**Data rows**:
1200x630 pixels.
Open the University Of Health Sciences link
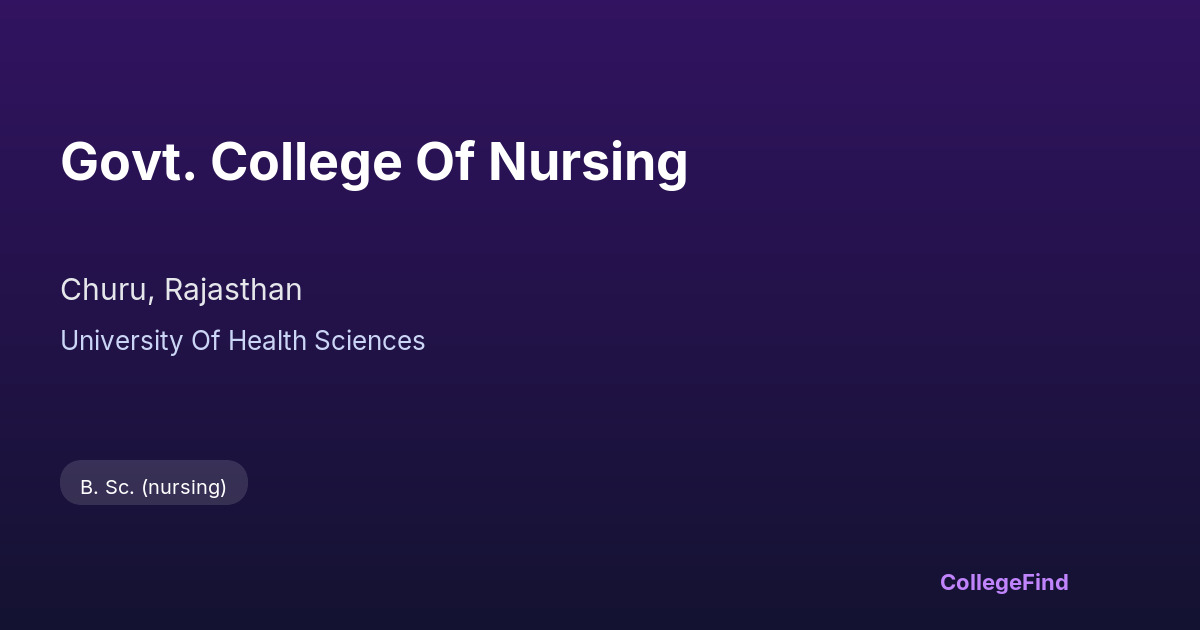click(x=242, y=341)
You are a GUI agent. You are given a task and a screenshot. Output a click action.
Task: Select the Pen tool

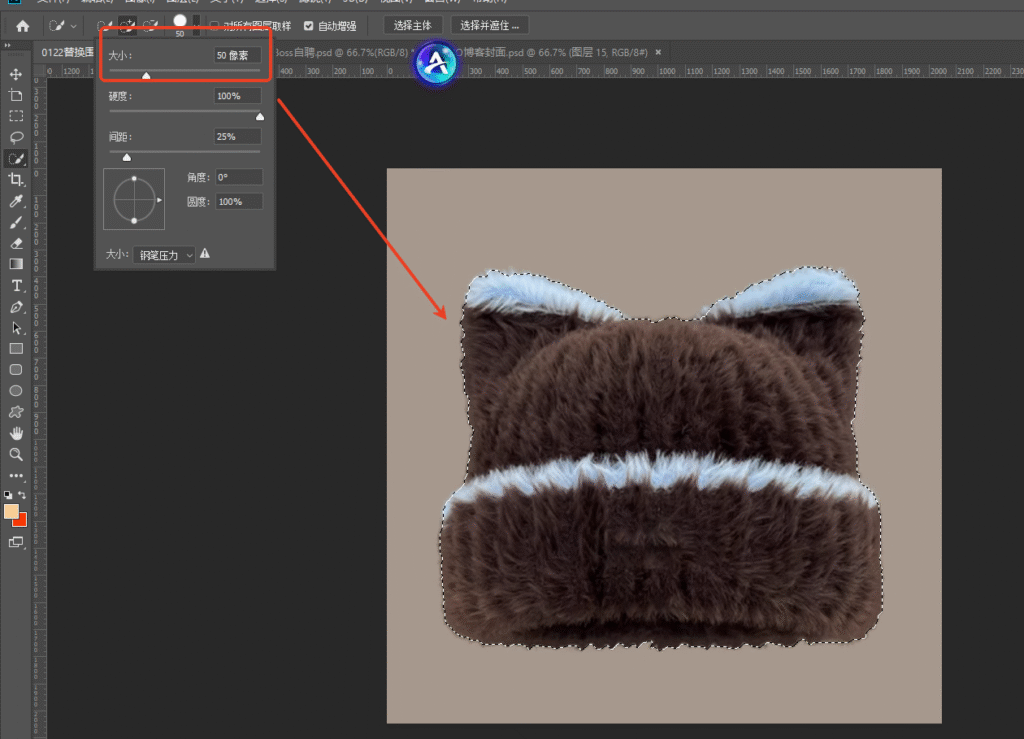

**Required work**: Format the lines of the entries above as a numbered list, omitting blank lines and leaving out the pictures.

**The response**:
1. 1200x630 pixels.
2. Open the University Of Health Sciences link
3. click(x=242, y=341)
4. You are a GUI agent. You are given a task and a screenshot. Output a click action.
5. Task: Select the Pen tool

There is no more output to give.